In the EU, about 450 tons of triclosan were used in 2006. About 85% of the total volume of triclosan was used in personal care products, compared to 5% for textiles and 10% for plastics and food contact materials. Since then, triclosan has been banned from use in food-contact materials. More...
2.1 How is triclosan used in cosmetics?
Triclosan is incorporated in cosmetics mainly as a preservative, to stop bacteria from growing on the product and spoiling it. It is also used as a biocide in many other personal care products such as deodorants, soaps and shower gels. Another biocidal application of triclosan is in toothpastes and other dental products to control plaque and improve the health of the gums.
A limit of 0.3% concentration of triclosan in toothpastes, hand soaps, body soaps/shower gels and deodorant sticks is considered safe, but people who use many different cosmetics containing triclosan, could end up being exposed to excessive and unsafe amounts. Using triclosan in products that are intended to be left on the consumer and not rinsed off such as body lotions or mouthwashes is not safe. More...
2.2 How is triclosan used in health care and medical devices?
Triclosan is very effective at killing microorganisms so it is widely used in healthcare. For instance, many of the handwashes in hospitals and the detergents that medical personnel use to scrub up before surgery, contain triclosan. Patients who have MRSA (Methicillin-resistant Staphylococcus aureus) are also washed with triclosan-containing products before an operation.
Triclosan is used in a number of medical devices. For example, it is coated on the surface of catheters and surgical sutures from where it is slowly released over a period of time. The effectiveness of triclosan in surgical sutures is unclear but it is well known that triclosan stops urinary catheters being invaded and blocked by bacteria and so prevent urinary tract infections. More...
2.3 How is triclosan used in other consumer products?

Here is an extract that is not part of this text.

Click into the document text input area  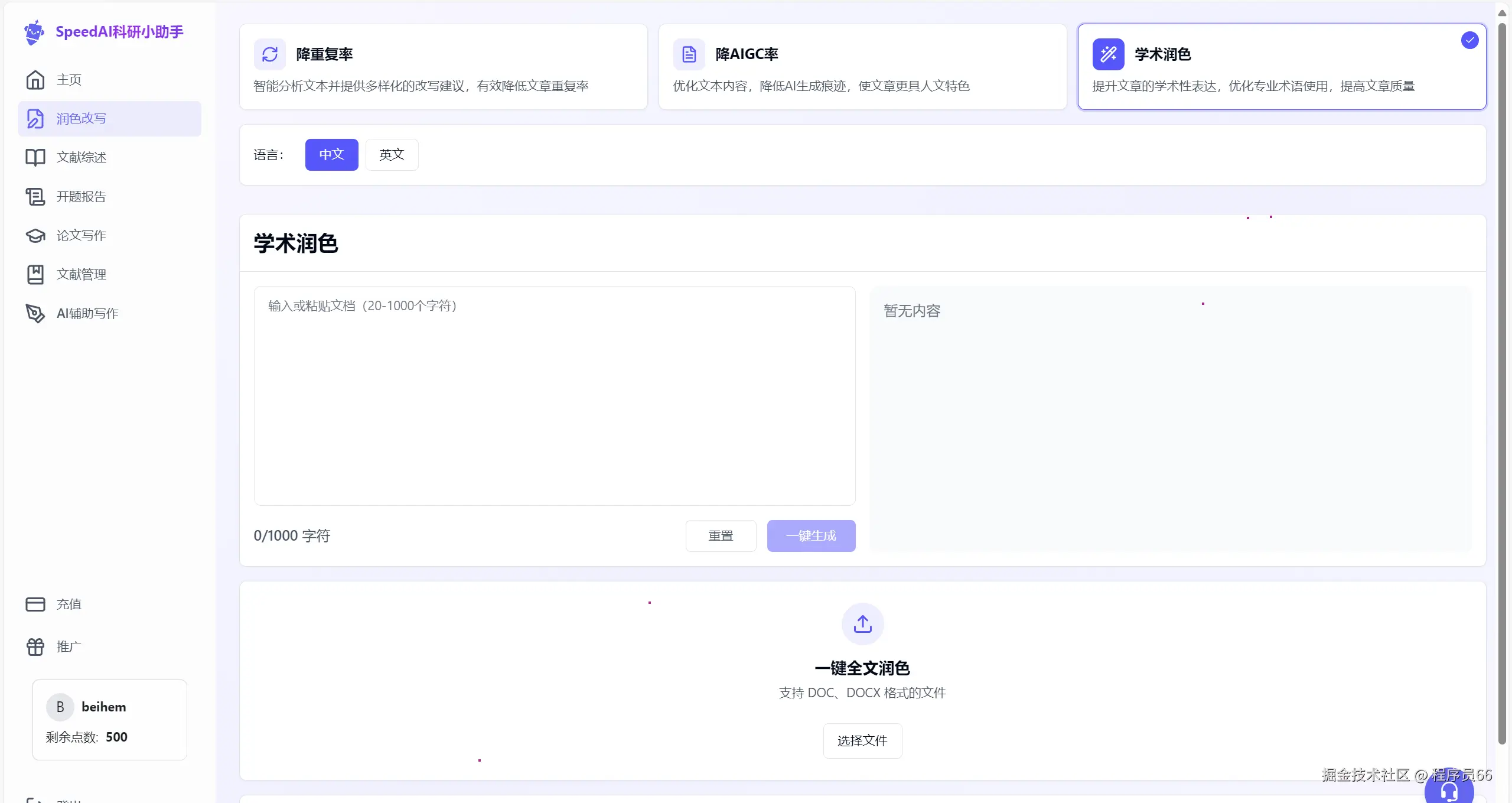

Triclosan and other biocides are increasingly added to clothing articles. The fabrics are treated with chemicals that trap the biocide inside so that they have antibacterial properties over a long period of time.
The benefits of using anti-microbial soap are still unclear, some studies suggest that soaps containing less than 1% triclosan (where the EU limit is 0.3%) seem to provide no benefit over soaps containing none, while some have seen a reduction in the amount of bacteria on the hands even at 0.46% Triclosan. It is also unclear if the antibacterial action of the soap has any positive health effect by preventing disease. More...
2.4 Is triclosan used in food production?
Triclosan has been added to the surface of cutting boards, food storage containers and other kitchen utensils to stop microorganisms growing on them. However, since March 2010, triclosan cannot be used in the EU in food contact materials or as an additive in plastics that come into contact with food.
Triclosan is not used as a disinfectant in food and feed production and it is not approved as a food preservative in Europe. Triclosan is used in biocidal products for veterinary hygiene but it is banned as a preservative in animal food.